• CONSIGNE ÉCRITE 1:
D'après l'extrait sur le guide de Philippe Robert, combien d'albums compte l'édition de 2021 ?

• EXTRAIT:
┄┄┄┄┄┄┄┄┄┄

En 2006, Philippe Robert sortait Rock, Pop un itinéraire bis en 140 albums essentiels. Une sorte de bible parallèle des « musiques de l’ombre » qui se voit en 2021 rééditée et multipliée avec un spectre très large allant des années 1950 à 2020, décliné en 400 albums  de tous genres, qu’on pourrait qualifier de musiques indépendantes et de traverses pour auditeur érudit.

Musiques indépendantes, comme aveu ironique de ce que seraient les autres : dépendantes, soumises aux diktats du marché, de la rentabilité rapide et obsolète, à la consommation éphémère et à la qualité parfois malmenée, souvent douteuse et toujours en phase avec les attentes du consommateur peu scrupuleux. Mais justement, le voyage parle ailleurs.

Ces musiques de traverse, dans la première édition, étaient bien rangées par ordre alphabétique et faisaient le compte exhaustif et à part sensiblement égale de tous les courants apparus depuis le début des années 1960 jusqu’à la parution du livre. L’auteur précisera à l’époque avoir volontairement écarté et fait l’impasse sur la scène française (pour mieux y revenir dans la suite de TROIS ouvrages Agitation Frite parus chez Lenka Lente en 2017 et 2018), ainsi que les musiques soul, gospel, reggae et autres. 

 Le guide, faisant la part belle aux artistes « qui ne font jamais les couvertures des magazines mainstream » développait une chronique pour chacun des albums  « essentiels » d’un artiste choisi, agrémenté d’une discographie fouillée du nominé ainsi que d’une indispensable et malicieuse notule intitulée « Également conseillés » qui ouvrait de façon subjective des liens avec d’autres univers ou influences et d’autres références voisines du catalogue ainsi sélectionné. Le moins qu’on puisse faire depuis les internénets.

┄┄┄┄┄┄┄┄┄┄

• CONSIGNE ÉCRITE 2:
Dans les enregistrements, recopiez sans rien changer les lignes qui vont de celle contenant « This screenshot has width=700, height=495. » jusqu'à celle contenant « point(200,372) », cette dernière comprise.

┄┄┄┄┄┄┄┄┄┄

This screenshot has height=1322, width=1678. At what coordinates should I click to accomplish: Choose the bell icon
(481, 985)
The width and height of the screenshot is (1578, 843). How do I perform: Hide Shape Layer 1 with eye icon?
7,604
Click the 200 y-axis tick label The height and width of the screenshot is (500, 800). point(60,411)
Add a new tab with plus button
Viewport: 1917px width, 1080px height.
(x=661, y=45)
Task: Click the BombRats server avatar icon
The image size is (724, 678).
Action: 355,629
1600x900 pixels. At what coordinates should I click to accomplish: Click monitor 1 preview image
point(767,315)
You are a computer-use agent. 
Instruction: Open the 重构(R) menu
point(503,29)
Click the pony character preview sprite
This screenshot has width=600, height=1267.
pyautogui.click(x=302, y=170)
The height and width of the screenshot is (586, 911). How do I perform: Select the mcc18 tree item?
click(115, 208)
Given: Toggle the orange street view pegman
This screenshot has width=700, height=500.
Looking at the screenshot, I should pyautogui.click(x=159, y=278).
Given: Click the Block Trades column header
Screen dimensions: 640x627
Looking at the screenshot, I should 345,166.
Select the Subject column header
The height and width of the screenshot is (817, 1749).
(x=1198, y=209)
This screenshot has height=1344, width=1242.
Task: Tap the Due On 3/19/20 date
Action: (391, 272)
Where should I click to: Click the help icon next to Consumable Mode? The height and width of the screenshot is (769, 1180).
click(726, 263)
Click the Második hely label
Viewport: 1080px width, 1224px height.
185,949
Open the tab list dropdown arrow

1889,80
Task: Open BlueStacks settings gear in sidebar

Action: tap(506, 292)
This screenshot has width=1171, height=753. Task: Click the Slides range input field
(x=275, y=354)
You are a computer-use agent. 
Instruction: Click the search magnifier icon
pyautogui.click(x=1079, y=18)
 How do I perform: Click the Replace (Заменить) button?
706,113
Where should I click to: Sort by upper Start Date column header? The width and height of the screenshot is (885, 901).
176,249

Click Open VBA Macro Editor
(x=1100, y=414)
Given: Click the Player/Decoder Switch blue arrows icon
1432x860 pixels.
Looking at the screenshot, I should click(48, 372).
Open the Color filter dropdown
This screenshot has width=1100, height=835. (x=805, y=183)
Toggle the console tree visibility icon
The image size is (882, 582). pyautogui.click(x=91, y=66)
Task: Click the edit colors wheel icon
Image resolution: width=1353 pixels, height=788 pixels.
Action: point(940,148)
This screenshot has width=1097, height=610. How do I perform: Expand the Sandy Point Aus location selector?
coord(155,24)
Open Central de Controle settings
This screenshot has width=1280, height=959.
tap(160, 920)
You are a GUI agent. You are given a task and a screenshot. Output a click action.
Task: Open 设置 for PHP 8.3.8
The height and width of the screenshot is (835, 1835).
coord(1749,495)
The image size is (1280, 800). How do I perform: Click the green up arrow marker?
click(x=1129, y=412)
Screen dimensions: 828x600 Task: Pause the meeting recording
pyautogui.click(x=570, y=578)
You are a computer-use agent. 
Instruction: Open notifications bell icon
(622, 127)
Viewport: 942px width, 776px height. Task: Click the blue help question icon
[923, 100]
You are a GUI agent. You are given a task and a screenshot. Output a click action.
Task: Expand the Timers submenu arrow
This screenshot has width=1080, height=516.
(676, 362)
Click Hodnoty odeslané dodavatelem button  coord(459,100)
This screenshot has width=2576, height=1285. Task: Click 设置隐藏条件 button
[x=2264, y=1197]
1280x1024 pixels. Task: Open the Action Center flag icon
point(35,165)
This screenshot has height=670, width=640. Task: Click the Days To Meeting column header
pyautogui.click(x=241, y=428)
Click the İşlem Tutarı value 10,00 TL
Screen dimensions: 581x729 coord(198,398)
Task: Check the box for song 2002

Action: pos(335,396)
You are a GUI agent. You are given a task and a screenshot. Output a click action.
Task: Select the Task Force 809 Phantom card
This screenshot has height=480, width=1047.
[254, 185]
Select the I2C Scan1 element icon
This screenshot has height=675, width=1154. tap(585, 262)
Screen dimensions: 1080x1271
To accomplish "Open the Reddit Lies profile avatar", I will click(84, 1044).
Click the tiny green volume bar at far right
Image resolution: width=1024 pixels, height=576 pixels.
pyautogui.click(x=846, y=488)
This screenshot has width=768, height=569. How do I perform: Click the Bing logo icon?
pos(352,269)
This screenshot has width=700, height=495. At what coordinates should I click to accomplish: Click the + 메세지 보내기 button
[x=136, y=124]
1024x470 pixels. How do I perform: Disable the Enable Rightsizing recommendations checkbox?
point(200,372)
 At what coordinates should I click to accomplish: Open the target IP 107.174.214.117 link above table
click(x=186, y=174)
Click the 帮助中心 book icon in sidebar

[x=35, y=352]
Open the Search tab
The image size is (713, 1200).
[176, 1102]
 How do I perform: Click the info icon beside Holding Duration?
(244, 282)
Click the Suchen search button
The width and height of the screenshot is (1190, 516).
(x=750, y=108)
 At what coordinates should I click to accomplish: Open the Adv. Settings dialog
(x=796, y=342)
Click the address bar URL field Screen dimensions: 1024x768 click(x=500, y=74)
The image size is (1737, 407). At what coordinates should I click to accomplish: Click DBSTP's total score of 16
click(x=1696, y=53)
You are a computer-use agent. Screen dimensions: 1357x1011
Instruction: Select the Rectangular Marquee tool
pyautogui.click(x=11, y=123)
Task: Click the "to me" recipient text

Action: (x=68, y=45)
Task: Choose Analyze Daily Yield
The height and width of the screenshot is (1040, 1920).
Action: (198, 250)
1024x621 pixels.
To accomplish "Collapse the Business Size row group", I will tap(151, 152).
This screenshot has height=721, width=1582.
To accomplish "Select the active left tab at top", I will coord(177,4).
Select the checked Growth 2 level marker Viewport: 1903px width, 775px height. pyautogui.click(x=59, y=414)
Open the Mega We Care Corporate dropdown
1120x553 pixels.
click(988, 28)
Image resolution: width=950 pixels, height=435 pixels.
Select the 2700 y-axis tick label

┄┄┄┄┄┄┄┄┄┄

• RÉPONSE 1:
Elle compte 400 albums.

• RÉPONSE 2:
This screenshot has width=700, height=495. At what coordinates should I click to accomplish: Click the + 메세지 보내기 button
[x=136, y=124]
1024x470 pixels. How do I perform: Disable the Enable Rightsizing recommendations checkbox?
point(200,372)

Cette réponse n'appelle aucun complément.